ACTIVITY LIST
**a.** In the BSO network interview excerpt, what are media and big law firms moving into as they leave global WANs?
**b.** Transcribe the BSO network interview excerpt starting with "For software and" and going on through "in our DNA.".
**c.** Pick up the BSO network interview excerpt after its final sentence and keep it going.

PROVIDED PASSAGE
::::::

For software and application firms, user experience is directly related to the performance of the underlying infrastructure which needs to have maximum uptime and speed is critical
Also, media and big law firms are evolving a lot, moving from global WANs into more dedicated Ethernet circuits.
With the full HD video conference applications they crave, we’ve seen a lot of demand there recently.
Software and application development is a really interesting area too which invests heavily in its network – user experience is directly related to the performance of the underlying infrastructure which needs to have maximum uptime and speed is critical.
Is your network fully built out or do you have further expansion in the works?
I think we’re never going to stop expanding, it’s in our DNA.
At BSO, we’re client-led. We go to where our clients need us to be and where there is demand.
We’re flexible and nimble enough to make fast decisions and grow roots in new markets and cities very quickly.
“I’m a firm believer that if you want to deliver a proper SLA to the client and a proper customer experience, you need to own the network and own the visibility into the service you sell your client.
There are many people out there reselling someone else’s network because they don’t want to invest in connecting it to their own network.”
There are also many big Tier 1s that have PoPs worldwide, but one serving 3, 4 or 5 neighbouring countries and no visibility into what is going on.
The nearer you are to the client by buying just the last mile, the better you can serve them.
So we are probably going to go deeper into Asia into less frequently visited countries like Taiwan, Thailand, Vietnam, etc.

::::::

DATA RECORDS

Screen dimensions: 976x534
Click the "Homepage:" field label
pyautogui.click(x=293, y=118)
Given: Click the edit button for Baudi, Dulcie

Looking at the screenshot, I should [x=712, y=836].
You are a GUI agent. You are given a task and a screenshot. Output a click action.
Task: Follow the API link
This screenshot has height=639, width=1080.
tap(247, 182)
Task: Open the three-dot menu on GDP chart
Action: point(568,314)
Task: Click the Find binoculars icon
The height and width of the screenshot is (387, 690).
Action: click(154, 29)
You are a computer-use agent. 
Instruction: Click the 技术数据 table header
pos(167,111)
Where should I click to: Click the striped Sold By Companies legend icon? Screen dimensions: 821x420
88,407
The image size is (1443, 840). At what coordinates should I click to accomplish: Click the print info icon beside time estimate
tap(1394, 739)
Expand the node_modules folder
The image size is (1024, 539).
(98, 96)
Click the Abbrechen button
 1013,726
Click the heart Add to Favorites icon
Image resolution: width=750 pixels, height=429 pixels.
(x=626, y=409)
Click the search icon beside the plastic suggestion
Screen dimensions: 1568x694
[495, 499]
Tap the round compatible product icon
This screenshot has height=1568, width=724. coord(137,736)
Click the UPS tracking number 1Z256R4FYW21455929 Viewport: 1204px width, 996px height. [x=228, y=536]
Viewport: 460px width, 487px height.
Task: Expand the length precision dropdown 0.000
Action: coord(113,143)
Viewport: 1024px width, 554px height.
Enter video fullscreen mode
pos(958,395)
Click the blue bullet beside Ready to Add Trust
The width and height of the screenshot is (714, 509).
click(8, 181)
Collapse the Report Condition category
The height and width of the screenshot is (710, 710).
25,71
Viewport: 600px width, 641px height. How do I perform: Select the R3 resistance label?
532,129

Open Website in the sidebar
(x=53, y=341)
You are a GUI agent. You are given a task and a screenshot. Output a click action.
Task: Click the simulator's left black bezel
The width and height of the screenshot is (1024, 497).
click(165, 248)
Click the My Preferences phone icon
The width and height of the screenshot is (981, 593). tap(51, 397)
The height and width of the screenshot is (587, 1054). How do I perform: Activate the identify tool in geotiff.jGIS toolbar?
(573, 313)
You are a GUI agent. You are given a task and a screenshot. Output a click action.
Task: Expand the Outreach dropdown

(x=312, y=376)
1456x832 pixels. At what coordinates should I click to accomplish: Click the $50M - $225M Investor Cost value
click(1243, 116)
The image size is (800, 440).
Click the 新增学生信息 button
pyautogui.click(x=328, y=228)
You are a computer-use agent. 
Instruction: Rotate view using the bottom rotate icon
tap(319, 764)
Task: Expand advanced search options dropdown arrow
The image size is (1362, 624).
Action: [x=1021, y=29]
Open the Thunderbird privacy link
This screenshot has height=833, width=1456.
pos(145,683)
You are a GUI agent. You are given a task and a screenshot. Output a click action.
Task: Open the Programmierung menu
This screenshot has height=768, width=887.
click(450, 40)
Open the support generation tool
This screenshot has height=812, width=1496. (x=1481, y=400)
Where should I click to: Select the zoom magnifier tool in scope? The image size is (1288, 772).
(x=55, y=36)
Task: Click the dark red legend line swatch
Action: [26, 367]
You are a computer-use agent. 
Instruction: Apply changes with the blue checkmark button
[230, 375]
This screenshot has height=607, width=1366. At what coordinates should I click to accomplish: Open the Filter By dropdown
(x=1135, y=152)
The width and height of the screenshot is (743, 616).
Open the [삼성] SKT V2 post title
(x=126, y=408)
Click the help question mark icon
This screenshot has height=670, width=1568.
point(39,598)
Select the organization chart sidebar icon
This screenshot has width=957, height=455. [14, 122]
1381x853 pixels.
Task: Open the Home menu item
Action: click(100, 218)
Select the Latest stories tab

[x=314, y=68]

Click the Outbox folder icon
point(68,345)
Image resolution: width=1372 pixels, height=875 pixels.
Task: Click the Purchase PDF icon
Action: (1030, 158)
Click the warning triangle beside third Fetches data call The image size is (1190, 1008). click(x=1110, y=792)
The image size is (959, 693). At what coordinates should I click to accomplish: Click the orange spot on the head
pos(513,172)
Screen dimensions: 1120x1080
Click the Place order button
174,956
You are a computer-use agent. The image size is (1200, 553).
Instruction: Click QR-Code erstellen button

::::::

EXERCISE RESULTS
**a.** More dedicated Ethernet circuits.

**b.**
For software and application firms, user experience is directly related to the performance of the underlying infrastructure which needs to have maximum uptime and speed is critical
Also, media and big law firms are evolving a lot, moving from global WANs into more dedicated Ethernet circuits.
With the full HD video conference applications they crave, we’ve seen a lot of demand there recently.
Software and application development is a really interesting area too which invests heavily in its network – user experience is directly related to the performance of the underlying infrastructure which needs to have maximum uptime and speed is critical.
Is your network fully built out or do you have further expansion in the works?
I think we’re never going to stop expanding, it’s in our DNA.

**c.**
And we’re going to keep expanding in Africa, likely on the West African coast and in North Africa.
You have also put some effort into your metro footprint, is that something we should expect to see you invest further in?
Yes, we will keep expanding in the metro. We have a responsibility to our core markets to expand in the common places like London, New York or Chicago.
But where we shine is in the more unusual, less crowded metropolitan areas.
We’re going to keep expanding our Mumbai, Dubai, Istanbul and Johannesburg metro networks.
These are places where we can bring value by providing diversity and dealing with the complexities and cultural challenges so our clients don’t have to.
Has having two new transatlantic builds come online and other key projects underway led to changes in your network?
Yes and that’s the beauty of our business.
We can jump on new routes and optimize right away, because we are not tied to any particular submarine assets that we have to sell to offset huge capital investment costs.
We already have capacity on Hibernia Express and on Aqua Comms, we’ve already signed for capacity on AAE-1 and we’re looking into capacity on on SEA-WE-ME-5.
What other projects have you been working on?
We have spread an IaaS cloud platform in many of our geographical areas.
It’s pretty niche and a semi-private cloud, high performance cloud in unusual locations. There are two verticals we target for that.
The first is the financial community with people who want to deploy inside stock exchange data centres without having to go full steam.
The second is online business with websites that have very high volume traffic and need high performance storage systems.
How has BSO funded its expansion?
Entirely organically, and we have zero private equity investment. I am still 50% shareholder with my business partner and co-founder.
We like to do things ourselves and not have to report to numerous people during board meetings, which can slow decision-making and restrict flexibility.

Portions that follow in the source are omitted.